In 2019, Saudi Arabia hosted its inaugural heavyweight bout, “Clash On The Dunes,” between Englishman Anthony Joshua and American Andy Ruiz Jr. However, some human rights organizations called it “sportwashing,” or using sports to boost one’s reputation.

However, the trend has picked up speed considerably in 2023. This past summer, the Professional Fighters League received a substantial investment of nine figures from the Saudi Arabian sovereign wealth fund through its company, SRJ Sports Investments (pronounced Surge). Last week, the PFL announced an agreement to purchase Bellator. According to sports betting software reports, it made them a more formidable rival to Ultimate Fighting Championship. It was due to the cash influx.

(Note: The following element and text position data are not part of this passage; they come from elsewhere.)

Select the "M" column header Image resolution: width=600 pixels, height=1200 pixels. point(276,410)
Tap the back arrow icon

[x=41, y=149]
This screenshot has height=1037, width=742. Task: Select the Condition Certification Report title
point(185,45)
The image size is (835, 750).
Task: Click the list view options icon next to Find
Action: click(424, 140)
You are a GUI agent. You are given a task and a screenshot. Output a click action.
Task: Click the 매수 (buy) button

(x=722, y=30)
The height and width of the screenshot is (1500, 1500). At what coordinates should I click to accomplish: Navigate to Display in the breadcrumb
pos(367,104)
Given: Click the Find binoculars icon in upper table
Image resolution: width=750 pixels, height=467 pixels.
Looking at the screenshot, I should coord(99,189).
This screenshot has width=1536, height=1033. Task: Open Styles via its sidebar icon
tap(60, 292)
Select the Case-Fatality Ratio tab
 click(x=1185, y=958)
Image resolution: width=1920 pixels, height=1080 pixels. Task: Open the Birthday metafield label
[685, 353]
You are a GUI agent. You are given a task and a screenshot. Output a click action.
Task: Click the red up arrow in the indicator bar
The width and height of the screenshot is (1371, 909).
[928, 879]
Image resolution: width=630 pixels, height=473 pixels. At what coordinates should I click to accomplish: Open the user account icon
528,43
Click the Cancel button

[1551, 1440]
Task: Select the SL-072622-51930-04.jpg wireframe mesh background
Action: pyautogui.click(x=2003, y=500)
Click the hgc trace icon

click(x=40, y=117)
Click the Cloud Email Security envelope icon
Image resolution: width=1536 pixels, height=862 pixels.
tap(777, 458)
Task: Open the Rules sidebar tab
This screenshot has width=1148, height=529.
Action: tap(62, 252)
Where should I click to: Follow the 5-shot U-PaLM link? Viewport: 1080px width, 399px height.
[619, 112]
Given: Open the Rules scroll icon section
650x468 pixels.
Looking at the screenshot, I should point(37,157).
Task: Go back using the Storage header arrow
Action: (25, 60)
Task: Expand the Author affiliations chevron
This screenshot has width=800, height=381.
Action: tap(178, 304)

Global Hub of Fighting Sports

The Middle East Strives to Become the Global Hub of Fighting SportsIn other bookie news, SBJ was the first to reveal that UFC is slated to make its first trip to Saudi Arabia next March, according to an arrangement arranged by Vince McMahon, executive chairman of TKO Group. Since 2014, WWE has made annual trips to the kingdom.

Late in October, the General Entertainment Authority of Saudi Arabia staged a heavyweight boxing bout between Tyson Fury and Francis Ngannou, a former UFC champion, to kick off the multi-month Riyadh Season, an effort to increase the city’s status and attract more tourists. Furthermore, the possibility of Saudi Arabia placing bids for further significant boxing events is growing.

According to sports betting solutions experts, fighters seeking to maximize their earnings in risky sports have a strong financial incentive to accept offers from Middle Eastern monarchies and sheikhdoms. While competing in UFC fights, Ngannou said he might earn as little as six figures. However, according to Marquel Martin, Ngannou’s agent, Ngannou earned “easily in the eight figures,” or over $10 million, in his bout against Tyson Fury, the world heavyweight champion of the World Boxing Council.